:: Tasks to complete ::
A) According to the response to Samantha Power, at which institute was the writer working on an M.A. thesis?
B) List every subject of Samantha Power's articles that the response to Samantha Power names.
C) Continue the response to Samantha Power, starting after its last sentence.

# start of Source text

Technology’s Wide Angle: A Response to Samantha Power

One of the great failings of my life is that I haven’t yet met Samantha Power or had the chance to debate the issues with her over a cup of coffee or six. Not that my feeble brain could keep up anyway, or that I’d be doing a lot of challenging, since there really isn’t anything about her thinking and writing that I could ever take issue with. 

I started following her writing when I was immediate post-army, post-Bosnia, and still working on an M.A. thesis at the Montreal Institute for Genocide and Human Rights Studies with Frank Chalk, on mass-mediated ethnic incitement, foreign policy, and humanitarian intervention. She’d written some really, really good articles – on "suffering by comparison", people sitting in offices, Rwanda, Zimbabwe. Then a brilliant book on U.S. foreign policy in the age of genocide, which won a Pulitzer. She’s just published a new book, as well, which I’m ashamed to say I haven’t read yet.

# end of Source text
# start of Information given

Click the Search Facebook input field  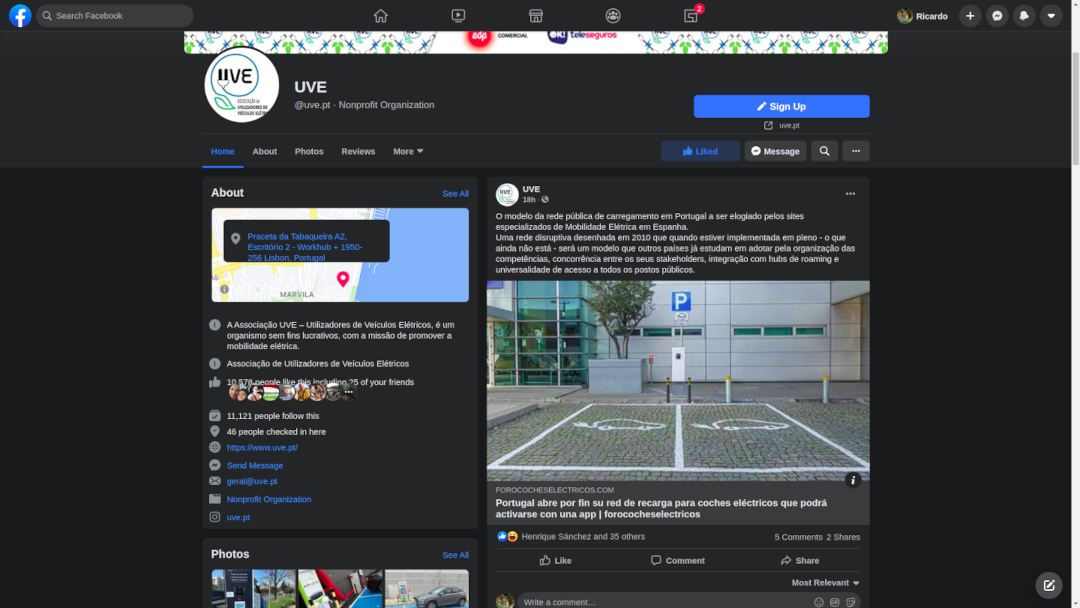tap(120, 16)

# end of Information given
# start of Information given

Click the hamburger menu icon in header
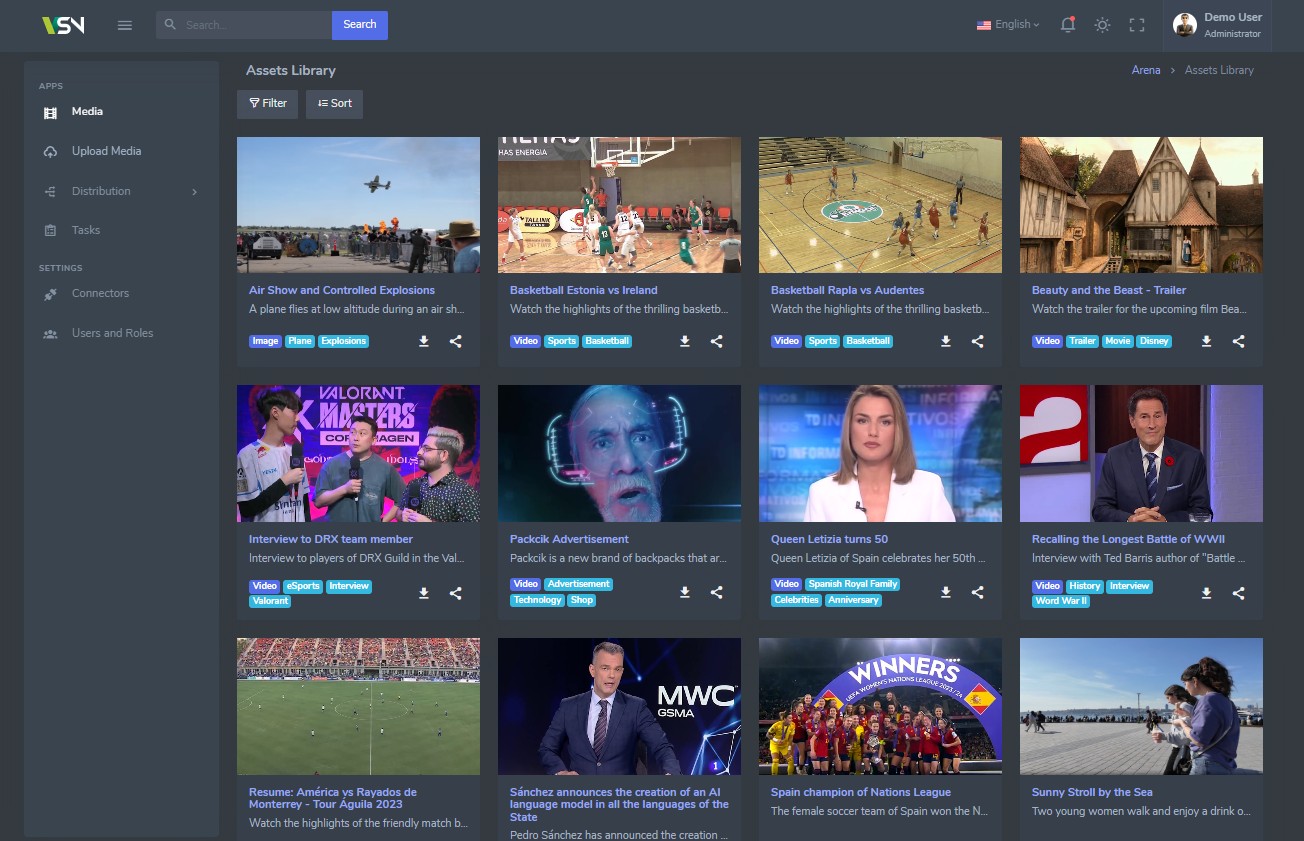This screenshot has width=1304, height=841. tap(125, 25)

# end of Information given

:: Answers provided ::
A) The Montreal Institute for Genocide and Human Rights Studies.

B) "Suffering by comparison", people sitting in offices, Rwanda, and Zimbabwe.

C)
I do manage to keep up with her weekly column in Time, though, and this week’s item, on how new media and online technologies can be used to mobilize support for worthy causes, is especially worth the time it takes to read it. In the US, it’s been an interesting week of political debate on appeasement and diplomacy. In the UK, there’s been a good deal of concern over radicalization and academic freedom, in the wake of a terrorism researcher’s arrest at the University of Nottingham. In light of all the hyperventilating, SP’s timely poke at social media raises some interesting issues for debates on radicalization, mobilization, and the potential for early warning.

Calling herself a "thirtysomething anachronism" who still reads "the hard copies of the New York Times and the Boston Globe", she notes that "my students marvel at me the way I once marveled at my mother for being slow to get an e-mail account. They don’t understand why right-thinking people would willfully make their hands dirty every day when they don’t have to. To them I am like a person who takes a shower in the morning and then decides to do gardening before work."

OK. Her real point, though, is this: "True, smudge isn’t great, but it seems a small price to pay for what the newspaper offers: serendipitous discovery and wide-angle perspective."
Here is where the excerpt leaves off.